Why estimands matter in staggered adoption
Section 4.2 moves beyond the canonical 2x2 and defines the estimands that are well-posed when units adopt treatment at different times and effects are heterogeneous. The key idea: define cohort-time effects first, then aggregate them transparently to answer specific business questions.
Cohort-time effects $\tau(g,t)$
The building block is the cohort-time effect:
$$ \tau(g,t) = E[Y_{it}(g) - Y_{it}(\infty) \mid G_i = g], \quad t \ge g. $$This allows effects to vary across cohorts and calendar time.
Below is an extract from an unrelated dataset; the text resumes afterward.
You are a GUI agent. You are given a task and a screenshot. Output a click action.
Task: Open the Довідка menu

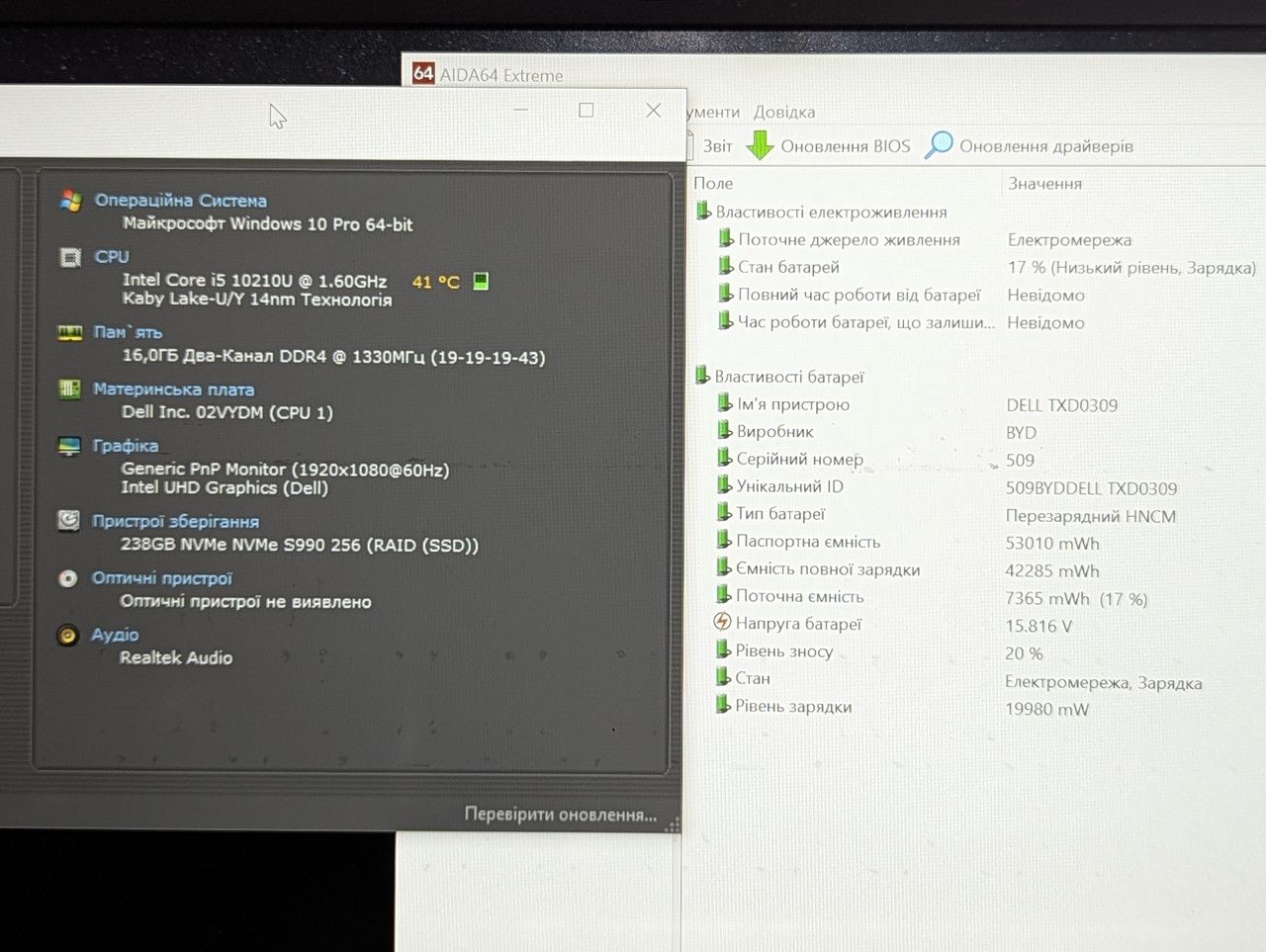[x=784, y=112]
Every aggregation is just a weighted average of these $\tau(g,t)$ values.
Table 4.1: Hypothetical Cohort-Time Treatment Effects
| Cohort $g$ | Stores | $k=0$ | $k=1$ | $k=2$ | $k=3$ |
|---|---|---|---|---|---|
| $g=2$ | 100 | 8 | 10 | 12 | 14 |
| $g=4$ | 200 | 6 | 9 | 11 | – |
| $g=6$ | 150 | 5 | – | – | – |
Event-time effects $\theta_k$
Event-time effects pool cohort-time effects by time since adoption:
$$ \theta_k = \sum_{g:g+k \le T} w_{gk}^{\text{event}} \tau(g, g+k). $$They answer questions about dynamics: how fast effects build, decay, or persist.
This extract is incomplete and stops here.